I’ve contemplated a lot over whether to write anything on this subject as I don’t like to predict the stock markets or political events, it’s a fools game, but when it comes to Brexit and your retirement I want to try and calm some fears.

I’ve spoken to a number of clients in recent weeks about the potential effects of Brexit and more importantly your retirement portfolio, and there is understandably some real worry out there.

Whilst I don’t know what happens next any more than the leading economists in the world, I can try to outline how different Brexit routes may impact your investments and what we do as a company to prepare for these types of political events.

What type of Brexit will we get?

The first thing is to say that events are now moving fast. It could well be by the time this article is published we have a new Prime Minister or are looking at another General Election.

It appears there are divisions right through British politics with leavers and remainers in both the Conservatives and Labour. There’s even divisions amongst the leavers and remainers! Are you a soft brexit or a hard brexit?!

This is what is making it so hard to get any type of deal through parliament. It’s quite possible that even if the first deal agreed by Theresa May gets voted down in parliament, she may decide to quit and with a new Prime Minister, the EU may allow for negotiations to continue and could extend the whole process for another year.

The type of Brexit and your retirement

So what are the key factors here in relation to stock markets and your retirement portfolio?

#1 – Currency / Stock Markets

Well the markets hate uncertainty. So if no deal is agreed it is likely the markets will get spooked. What usually happens first is that the pound falls in value as investors feel that other countries will avoid the UK until they are more certain on what trading relations we have.

BUT this doesn’t mean UK stock markets will fall. The larger UK companies that form the FTSE 100 share index are mainly international companies. A large chunk of their earnings come from abroad so if the pound is lower, when they convert their foreign profits back into sterling they will receive a boost. This could actually boost the share price of these companies like it did when the result of the referendum was first announced and the pound fell.

#2 – Global economy

In terms of the global economy, the UK is only about 5% of the world’s stock market

So if the UK economy does temporarily suffer post Brexit this doesn’t mean there is going to be a worldwide meltdown. Plenty of other countries are motoring along just fine.

This is why the investment portfolios we recommend to clients are well diversified across the globe. We always say to clients that we are recommending you buy the world!

No matter how bad the NEWS (Negative Events Word Service) media try to make things out remember, we as a country and the world have got through much worst. We’ve been through wars, great depressions and the near collapse of the banking system.

The economy recovers and powers on. Temporary stock market declines are normal

#3 – Interest rates and alternatives

If the UK economy does start to suffer after Brexit then it’s likely that the Bank of England will keep interest rates lower for longer.

This not only keeps borrowing cheaper for businesses and consumers, (which could in turn help stock markets) it means the opportunities for making your money grow outside of stocks is low.

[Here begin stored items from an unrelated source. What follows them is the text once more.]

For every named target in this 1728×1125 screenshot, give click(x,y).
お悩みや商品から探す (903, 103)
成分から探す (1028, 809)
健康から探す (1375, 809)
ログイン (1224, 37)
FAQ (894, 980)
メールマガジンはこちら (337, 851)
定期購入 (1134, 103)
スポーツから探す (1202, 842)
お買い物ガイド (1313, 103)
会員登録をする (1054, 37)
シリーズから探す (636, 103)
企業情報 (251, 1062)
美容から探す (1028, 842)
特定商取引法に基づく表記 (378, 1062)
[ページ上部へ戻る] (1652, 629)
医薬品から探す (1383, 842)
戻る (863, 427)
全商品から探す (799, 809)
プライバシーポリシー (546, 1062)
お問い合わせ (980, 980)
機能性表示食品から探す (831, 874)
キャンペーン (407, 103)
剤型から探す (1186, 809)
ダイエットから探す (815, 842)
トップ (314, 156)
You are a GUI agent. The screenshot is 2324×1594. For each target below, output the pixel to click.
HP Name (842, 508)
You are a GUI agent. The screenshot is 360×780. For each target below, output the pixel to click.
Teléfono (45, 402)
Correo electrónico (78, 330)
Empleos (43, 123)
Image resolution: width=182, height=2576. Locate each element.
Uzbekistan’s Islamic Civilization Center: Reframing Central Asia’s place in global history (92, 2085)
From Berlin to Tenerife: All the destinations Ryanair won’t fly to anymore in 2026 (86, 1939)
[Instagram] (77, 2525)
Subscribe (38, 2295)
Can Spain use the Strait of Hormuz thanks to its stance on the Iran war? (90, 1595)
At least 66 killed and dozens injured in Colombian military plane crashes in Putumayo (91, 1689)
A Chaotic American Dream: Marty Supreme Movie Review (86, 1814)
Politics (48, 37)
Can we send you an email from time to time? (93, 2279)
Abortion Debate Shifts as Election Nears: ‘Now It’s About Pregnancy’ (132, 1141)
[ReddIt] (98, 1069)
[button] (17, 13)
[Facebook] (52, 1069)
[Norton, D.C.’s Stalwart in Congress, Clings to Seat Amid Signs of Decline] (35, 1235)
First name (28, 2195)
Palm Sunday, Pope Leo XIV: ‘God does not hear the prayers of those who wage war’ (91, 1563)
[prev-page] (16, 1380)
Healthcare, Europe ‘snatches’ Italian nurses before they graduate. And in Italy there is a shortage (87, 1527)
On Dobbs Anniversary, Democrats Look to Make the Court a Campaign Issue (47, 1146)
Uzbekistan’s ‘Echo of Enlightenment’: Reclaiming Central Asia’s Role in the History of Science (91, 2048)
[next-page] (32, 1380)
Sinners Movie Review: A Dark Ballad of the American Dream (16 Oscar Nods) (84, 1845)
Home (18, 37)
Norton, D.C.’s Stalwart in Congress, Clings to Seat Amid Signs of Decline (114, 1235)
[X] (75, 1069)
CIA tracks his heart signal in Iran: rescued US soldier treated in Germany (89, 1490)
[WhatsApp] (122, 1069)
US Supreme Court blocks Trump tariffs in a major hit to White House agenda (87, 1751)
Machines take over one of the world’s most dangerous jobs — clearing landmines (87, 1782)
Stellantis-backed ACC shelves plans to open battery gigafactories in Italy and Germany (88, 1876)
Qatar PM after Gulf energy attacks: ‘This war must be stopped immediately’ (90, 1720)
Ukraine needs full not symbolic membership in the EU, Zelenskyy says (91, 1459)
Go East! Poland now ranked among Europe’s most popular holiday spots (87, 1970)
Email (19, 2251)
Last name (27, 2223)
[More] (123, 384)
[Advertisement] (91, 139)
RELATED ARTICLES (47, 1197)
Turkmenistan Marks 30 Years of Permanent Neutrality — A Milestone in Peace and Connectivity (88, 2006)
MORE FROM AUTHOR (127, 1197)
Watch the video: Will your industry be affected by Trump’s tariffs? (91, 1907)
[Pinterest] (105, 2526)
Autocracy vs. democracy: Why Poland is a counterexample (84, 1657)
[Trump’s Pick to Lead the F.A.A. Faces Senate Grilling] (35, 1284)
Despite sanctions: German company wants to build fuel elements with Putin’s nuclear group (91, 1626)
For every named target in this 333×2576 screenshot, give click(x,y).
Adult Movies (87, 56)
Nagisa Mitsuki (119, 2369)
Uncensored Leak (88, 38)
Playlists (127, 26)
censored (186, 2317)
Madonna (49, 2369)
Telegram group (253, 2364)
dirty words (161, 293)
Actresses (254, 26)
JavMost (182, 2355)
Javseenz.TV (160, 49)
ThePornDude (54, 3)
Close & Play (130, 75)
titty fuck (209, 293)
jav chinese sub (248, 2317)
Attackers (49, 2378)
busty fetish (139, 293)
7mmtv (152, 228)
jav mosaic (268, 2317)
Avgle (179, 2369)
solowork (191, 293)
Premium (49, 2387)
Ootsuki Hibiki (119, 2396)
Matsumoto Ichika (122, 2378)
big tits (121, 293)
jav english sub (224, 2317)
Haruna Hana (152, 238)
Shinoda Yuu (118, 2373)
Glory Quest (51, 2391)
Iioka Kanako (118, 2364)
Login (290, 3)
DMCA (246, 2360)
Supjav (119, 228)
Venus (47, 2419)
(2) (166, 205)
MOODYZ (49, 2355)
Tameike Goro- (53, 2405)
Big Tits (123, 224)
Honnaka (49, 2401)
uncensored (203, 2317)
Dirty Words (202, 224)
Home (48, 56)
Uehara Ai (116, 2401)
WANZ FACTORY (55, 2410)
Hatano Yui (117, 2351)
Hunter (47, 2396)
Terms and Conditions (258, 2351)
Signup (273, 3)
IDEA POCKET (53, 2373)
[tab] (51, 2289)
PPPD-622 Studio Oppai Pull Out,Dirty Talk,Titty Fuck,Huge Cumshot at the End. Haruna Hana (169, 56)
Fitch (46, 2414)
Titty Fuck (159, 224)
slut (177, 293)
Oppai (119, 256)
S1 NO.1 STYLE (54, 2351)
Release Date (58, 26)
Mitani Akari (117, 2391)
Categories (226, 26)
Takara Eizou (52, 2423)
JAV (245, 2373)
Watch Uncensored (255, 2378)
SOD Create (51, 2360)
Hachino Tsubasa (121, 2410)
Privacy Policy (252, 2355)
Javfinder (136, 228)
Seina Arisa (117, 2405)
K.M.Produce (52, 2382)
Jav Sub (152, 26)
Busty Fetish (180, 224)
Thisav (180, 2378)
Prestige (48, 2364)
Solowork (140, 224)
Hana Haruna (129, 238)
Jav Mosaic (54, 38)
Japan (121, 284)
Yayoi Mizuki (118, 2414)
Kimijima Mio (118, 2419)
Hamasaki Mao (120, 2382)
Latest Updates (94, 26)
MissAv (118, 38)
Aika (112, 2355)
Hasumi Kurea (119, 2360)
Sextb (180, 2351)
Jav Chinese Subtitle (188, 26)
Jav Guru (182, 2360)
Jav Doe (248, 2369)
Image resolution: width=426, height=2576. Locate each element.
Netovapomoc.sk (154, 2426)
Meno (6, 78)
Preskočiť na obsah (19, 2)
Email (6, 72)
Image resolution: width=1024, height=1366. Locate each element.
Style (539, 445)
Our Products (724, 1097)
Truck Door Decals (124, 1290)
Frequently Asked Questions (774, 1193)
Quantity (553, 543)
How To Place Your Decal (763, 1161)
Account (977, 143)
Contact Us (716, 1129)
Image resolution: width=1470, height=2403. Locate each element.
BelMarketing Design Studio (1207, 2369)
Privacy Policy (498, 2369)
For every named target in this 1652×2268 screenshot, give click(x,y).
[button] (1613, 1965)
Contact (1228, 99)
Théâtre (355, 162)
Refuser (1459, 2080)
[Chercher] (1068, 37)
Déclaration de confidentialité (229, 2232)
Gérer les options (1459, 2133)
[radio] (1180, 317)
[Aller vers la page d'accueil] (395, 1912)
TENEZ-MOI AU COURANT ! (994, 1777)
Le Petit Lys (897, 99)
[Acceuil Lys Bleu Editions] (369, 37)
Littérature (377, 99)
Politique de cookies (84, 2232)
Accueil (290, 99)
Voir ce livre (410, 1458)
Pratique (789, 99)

Keeping more money in cash than you need to means it will lose out to inflation in the long run.

All portfolios we build for clients are diversified across a range of different types of investments (known as asset classes). From stocks to bonds, cash to property. By diversifying we are not at the mercy of one area should things go bad. Each asset can balance each other out over the long run.

What really matters when it comes to Brexit and your retirement

What really matters right now are your goals and your investment timeframe.

How long are you investing for? Are you investing for income or growth?

If you are investing for growth over the long term, say 10 years plus, then providing you are in the right portfolio you can probably stop worrying about Brexit and carry on letting the portfolio do its job.

If your timeframe is shorter and you are trying to raise an income from your portfolio, you may need to seriously look at your portfolio/your financial plan and be clear on the potential outcomes. A good professional Financial Adviser will help you with both.

Risk warning:

Stock market linked investments and any income from them, can fall as well as rise and is not guaranteed. Any figures quoted are for illustrative purposes and should not be taken as a forecast or guarantee. Past performance should not be seen as an indication of future returns and clients may get back less than they have invested.